[SLUG] External hard disc cradle

Ross Kendall ross at rosskendall.com
Tue Sep 14 12:54:42 UTC 2010


Hi John,

The Maplin SATA USB dock looks fine to me. The fact that it mentions Mac
and Windows compatibility is a good sign. Generally this kind of thing
would be supported by generic USB Mass Storage Device drivers, although
there might be the occasional device that uses special drivers for extra
features. 

The format of the drive should be transparent, so being able to read an
EXT3 partition will depend on the operating system of the computer you
connect it to (so you will be able to read it from Linux and Mac OS X but
not from Windows without special drivers for EXT3)

Cheers,
Ross.

P.S. I didn't know hard drives these days still had jumpers on them.

-- 
Ross Kendall
Web Developer and Consultant
http://rosskendall.com


On Tue, 14 Sep 2010 08:26:44 -0400, john at johnallsopp.co.uk wrote:
> Hi ppl
> 
> The motherboard of my main machine fell apart the other day and I
haven't
> the time or inclination to fix it .. I rather like the idea that
> everything's online all I need is an Internet connection. It's not true
> though, and I'd like quickly to get access to the HD on that machine.

# # # # # # #

> _What is asked_:
- 1) According to the email about the hard disc cradle, which operating systems can read an EXT3 partition without special drivers?
- 2) Translate this sentence from the hard disc cradle email into Spanish: "The Maplin SATA USB dock looks fine to me."
- 3) Quote the hard disc cradle email word for word, starting at "On Tue, 14 Sep" and ending at "on that machine.".

> _Data provided_:
# # # # # # #

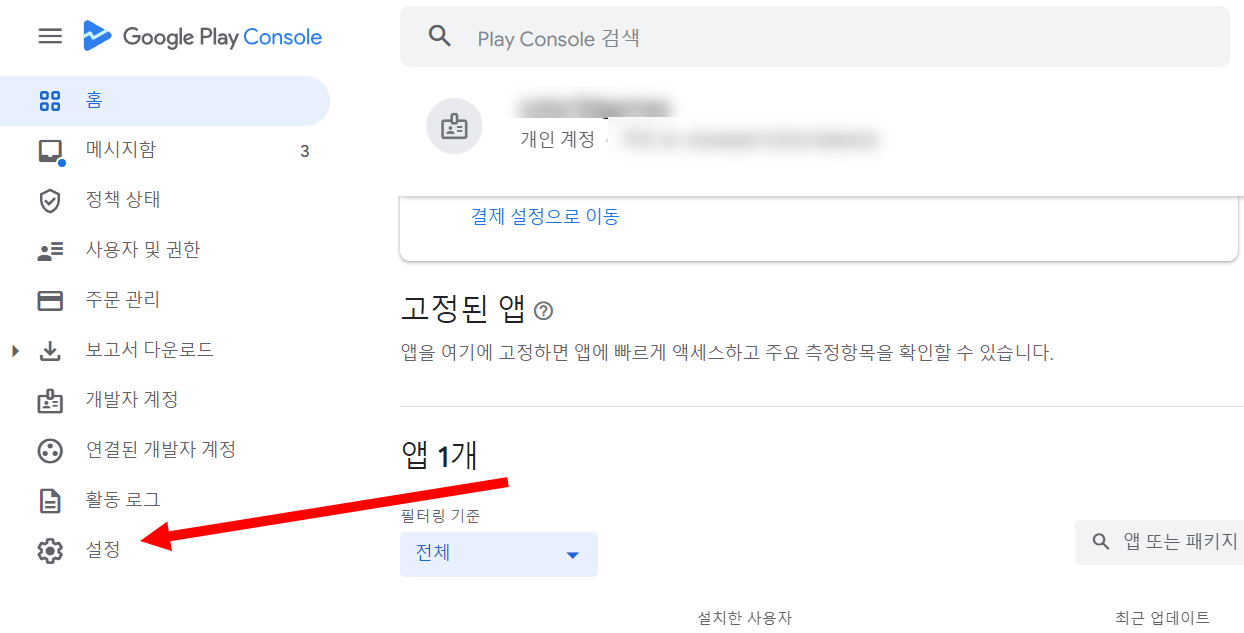
Task: Click the 정책 상태 shield icon
Action: (50, 201)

# # # # # # #

> _The replies_:
- 1) Linux and Mac OS X

- 2) El dock USB SATA de Maplin me parece bien.

- 3)
On Tue, 14 Sep 2010 08:26:44 -0400, john at johnallsopp.co.uk wrote:
> Hi ppl
> 
> The motherboard of my main machine fell apart the other day and I
haven't
> the time or inclination to fix it .. I rather like the idea that
> everything's online all I need is an Internet connection. It's not true
> though, and I'd like quickly to get access to the HD on that machine.